Type Number of nodes Time
ENTK with 4*4 forward runs 4*384 463 - 512 sec
PBS job with 1 forward run 384 436 sec
PBS job with 1 forward run and soft link to mesh files 384 441 - 510 sec

Detailed log for each unit in ENTK:

------------------------------------------------------------------------------
pure exec times (exec_start ... exec_stop)
------------------------------------------------------------------------------

unit.000009:  503.33
unit.000008:  482.82
unit.000003:  470.84
unit.000002:  510.18
unit.000001:  475.43
unit.000000:  513.49
unit.000014:  463.03
unit.000015:  477.81
unit.000005:  508.67
unit.000006:  512.59
unit.000013:  490.78
unit.000010:  475.87
unit.000016:  471.70
unit.000011:  485.46
unit.000004:  511.55
unit.000007:  493.09
unit.000012:  478.49
average    :  489.71

Runtimes for PBS job with 1 forward run and soft link to mesh files: 510s, 448s, 441s, 450s

A few notes:

1) The mesher takes significantly longer in ENTK(unit.000000) than PBS. Not sure what is the cause of this. However, since we are only going to run the mesher once, it is not such a urgent issue. Maybe it is just one incidence. I will keep an eye on it in the future runs.

2) With save_forward = True flag, simpy didn't stage the output files correctly into the right directory. It stays where the job get launched. Also, the ENTK quit with errors even though all the simulation finished with no issues.

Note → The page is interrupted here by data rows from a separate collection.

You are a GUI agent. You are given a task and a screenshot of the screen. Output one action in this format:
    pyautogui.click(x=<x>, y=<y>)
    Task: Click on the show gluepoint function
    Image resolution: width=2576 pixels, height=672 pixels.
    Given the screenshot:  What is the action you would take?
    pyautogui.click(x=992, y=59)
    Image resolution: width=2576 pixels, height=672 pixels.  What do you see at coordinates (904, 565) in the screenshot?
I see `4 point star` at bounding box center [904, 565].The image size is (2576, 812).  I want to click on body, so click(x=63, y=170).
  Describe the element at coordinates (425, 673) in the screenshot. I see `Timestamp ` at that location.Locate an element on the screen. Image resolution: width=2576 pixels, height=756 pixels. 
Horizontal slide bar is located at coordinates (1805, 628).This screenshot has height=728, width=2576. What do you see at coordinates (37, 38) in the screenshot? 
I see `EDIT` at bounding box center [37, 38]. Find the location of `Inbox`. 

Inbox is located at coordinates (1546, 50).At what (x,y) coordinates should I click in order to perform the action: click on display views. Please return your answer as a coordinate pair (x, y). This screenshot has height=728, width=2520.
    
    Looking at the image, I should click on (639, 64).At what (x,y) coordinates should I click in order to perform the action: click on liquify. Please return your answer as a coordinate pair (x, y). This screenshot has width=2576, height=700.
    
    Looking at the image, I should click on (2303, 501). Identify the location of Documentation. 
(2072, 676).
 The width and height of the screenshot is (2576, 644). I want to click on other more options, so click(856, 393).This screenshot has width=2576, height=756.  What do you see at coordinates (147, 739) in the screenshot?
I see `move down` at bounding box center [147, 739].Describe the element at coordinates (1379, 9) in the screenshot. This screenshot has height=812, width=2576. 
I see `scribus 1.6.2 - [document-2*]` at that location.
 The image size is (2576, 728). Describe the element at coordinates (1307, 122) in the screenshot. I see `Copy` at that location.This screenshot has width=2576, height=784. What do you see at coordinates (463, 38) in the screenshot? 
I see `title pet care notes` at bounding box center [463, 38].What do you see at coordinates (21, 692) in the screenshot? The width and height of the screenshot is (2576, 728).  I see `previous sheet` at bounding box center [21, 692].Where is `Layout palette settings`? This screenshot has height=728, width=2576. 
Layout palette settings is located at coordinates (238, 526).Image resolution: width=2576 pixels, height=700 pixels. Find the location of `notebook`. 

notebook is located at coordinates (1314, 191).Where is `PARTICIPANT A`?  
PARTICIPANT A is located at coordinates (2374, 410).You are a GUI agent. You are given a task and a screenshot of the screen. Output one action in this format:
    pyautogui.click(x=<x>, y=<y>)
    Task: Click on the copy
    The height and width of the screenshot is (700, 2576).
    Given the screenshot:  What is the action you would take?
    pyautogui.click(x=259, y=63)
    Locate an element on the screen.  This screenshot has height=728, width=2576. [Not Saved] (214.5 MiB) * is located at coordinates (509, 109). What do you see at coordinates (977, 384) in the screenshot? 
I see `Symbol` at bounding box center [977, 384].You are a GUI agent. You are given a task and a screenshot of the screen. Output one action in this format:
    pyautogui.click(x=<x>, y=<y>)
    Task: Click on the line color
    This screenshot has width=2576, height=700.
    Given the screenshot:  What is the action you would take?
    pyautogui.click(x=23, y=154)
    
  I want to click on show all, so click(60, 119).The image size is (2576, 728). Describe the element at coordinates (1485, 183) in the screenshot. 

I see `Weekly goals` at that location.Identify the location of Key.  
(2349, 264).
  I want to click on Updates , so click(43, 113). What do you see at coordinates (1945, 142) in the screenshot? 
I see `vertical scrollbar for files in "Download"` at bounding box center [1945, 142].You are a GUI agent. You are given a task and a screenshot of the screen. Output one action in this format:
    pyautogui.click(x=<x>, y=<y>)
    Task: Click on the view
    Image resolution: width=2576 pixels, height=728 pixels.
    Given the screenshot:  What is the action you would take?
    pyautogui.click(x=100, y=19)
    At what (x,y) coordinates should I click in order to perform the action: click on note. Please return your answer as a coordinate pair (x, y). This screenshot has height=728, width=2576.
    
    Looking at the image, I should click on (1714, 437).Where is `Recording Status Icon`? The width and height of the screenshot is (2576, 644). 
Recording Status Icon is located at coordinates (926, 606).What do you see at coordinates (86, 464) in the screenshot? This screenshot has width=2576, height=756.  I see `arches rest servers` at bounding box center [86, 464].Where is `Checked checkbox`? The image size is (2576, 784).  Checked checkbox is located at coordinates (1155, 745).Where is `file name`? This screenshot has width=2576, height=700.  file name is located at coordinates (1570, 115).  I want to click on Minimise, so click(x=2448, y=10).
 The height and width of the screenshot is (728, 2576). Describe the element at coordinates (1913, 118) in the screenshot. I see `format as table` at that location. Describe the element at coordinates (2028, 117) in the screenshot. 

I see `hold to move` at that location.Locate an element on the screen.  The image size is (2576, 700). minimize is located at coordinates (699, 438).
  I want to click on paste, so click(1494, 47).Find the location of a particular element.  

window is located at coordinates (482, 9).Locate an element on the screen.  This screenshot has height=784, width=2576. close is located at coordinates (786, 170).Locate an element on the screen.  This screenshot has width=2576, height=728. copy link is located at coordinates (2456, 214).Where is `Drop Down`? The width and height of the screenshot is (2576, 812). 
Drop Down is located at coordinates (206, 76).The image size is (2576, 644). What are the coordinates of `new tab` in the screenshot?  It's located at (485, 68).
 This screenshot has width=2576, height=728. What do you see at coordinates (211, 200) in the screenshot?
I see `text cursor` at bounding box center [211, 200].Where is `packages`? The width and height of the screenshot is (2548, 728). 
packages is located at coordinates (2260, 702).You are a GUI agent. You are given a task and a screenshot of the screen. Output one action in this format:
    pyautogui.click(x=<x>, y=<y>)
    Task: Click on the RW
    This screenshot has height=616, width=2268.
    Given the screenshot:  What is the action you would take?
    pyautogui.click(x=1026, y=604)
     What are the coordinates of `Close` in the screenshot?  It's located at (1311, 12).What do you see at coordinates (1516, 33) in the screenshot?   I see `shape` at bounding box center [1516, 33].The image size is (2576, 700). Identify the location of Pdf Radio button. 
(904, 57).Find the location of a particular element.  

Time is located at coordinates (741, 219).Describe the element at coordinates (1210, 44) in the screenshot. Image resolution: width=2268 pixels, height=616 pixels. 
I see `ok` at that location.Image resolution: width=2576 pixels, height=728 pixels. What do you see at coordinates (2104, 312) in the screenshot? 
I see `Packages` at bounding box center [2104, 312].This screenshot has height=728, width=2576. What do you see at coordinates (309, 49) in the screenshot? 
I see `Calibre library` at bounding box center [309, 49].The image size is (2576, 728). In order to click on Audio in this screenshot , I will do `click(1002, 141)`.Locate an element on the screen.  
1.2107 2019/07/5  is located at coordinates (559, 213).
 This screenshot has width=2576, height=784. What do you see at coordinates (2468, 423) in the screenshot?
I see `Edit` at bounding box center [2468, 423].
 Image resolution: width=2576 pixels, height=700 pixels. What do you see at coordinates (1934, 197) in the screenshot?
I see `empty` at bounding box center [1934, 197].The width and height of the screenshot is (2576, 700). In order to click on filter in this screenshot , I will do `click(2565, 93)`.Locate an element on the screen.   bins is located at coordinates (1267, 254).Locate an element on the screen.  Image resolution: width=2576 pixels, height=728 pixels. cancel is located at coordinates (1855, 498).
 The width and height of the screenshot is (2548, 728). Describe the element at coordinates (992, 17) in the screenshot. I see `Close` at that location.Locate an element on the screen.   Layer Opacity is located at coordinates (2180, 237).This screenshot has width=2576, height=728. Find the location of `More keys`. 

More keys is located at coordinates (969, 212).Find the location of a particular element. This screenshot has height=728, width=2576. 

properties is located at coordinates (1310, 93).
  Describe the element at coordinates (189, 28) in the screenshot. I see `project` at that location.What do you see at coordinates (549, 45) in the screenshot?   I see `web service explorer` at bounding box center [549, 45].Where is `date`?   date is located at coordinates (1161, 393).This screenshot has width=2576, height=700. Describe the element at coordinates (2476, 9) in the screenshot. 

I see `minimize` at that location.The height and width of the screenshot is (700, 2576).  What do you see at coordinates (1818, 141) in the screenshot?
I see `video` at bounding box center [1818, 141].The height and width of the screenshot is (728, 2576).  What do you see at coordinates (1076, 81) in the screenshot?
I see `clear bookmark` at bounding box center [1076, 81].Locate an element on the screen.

Here is some output from ENTK:

...
Syncing task radical.entk.task.0009 with state FAILED
Synced task radical.entk.task.0009 with state FAILED
2018-08-01 01:05:20,112: radical.entk.wfprocessor.0000: wfprocessor                     : dequeue-thread : DEBUG   : radical.entk.task.0009 with state FAILED synced with AppManager
2018-08-01 01:05:20,113: radical.entk.wfprocessor.0000: wfprocessor                     : dequeue-thread : INFO    : Transition of radical.entk.task.0009 to new state FAILED successful
...
...
...
2018-08-01 01:05:20,125: radical.entk.wfprocessor.0000: wfprocessor                     : MainThread     : INFO    : Terminating enqueue-thread
2018-08-01 01:05:20,126: radical.entk.wfprocessor.0000: wfprocessor                     : enqueue-thread : INFO    : Enqueue thread terminated
2018-08-01 01:05:20,129: radical.entk.wfprocessor.0000: wfprocessor                     : enqueue-thread : ERROR   : Error in enqueue-thread: 
Traceback (most recent call last):
  File "/ccs/home/lei/miniconda2/lib/python2.7/site-packages/radical/entk/appman/wfprocessor.py", line 423, in _enqueue
    self._mq_connection.close()
  File "/ccs/home/lei/miniconda2/lib/python2.7/site-packages/pika/adapters/blocking_connection.py", line 688, in close
    self._flush_output(self._closed_result.is_ready)
  File "/ccs/home/lei/miniconda2/lib/python2.7/site-packages/pika/adapters/blocking_connection.py", line 440, in _flush_output
    raise exceptions.ConnectionClosed()
ConnectionClosed

Exception in thread enqueue-thread:
Traceback (most recent call last):
  File "/ccs/home/lei/miniconda2/lib/python2.7/threading.py", line 801, in __bootstrap_inner
    self.run()
  File "/ccs/home/lei/miniconda2/lib/python2.7/threading.py", line 754, in run
    self.__target(*self.__args, **self.__kwargs)
  File "/ccs/home/lei/miniconda2/lib/python2.7/site-packages/radical/entk/appman/wfprocessor.py", line 441, in _enqueue
    raise Error(text=ex)
Error: Error: 

2018-08-01 01:05:20,137: radical.entk.wfprocessor.0000: wfprocessor                     : MainThread     : INFO    : Terminating dequeue-thread
2018-08-01 01:05:20,138: radical.entk.wfprocessor.0000: wfprocessor                     : dequeue-thread : INFO    : Terminated dequeue thread
wjlei1990 commented 6 years ago

The profile test has finished.

In conclusion, through all of our tests, we observed 20-40sec(30sec on average) for each unit runs, in-regardless of the simulation size and duration. In other words, the overhead using ENTK is constant.

We are happy about the result now and the issue will be close.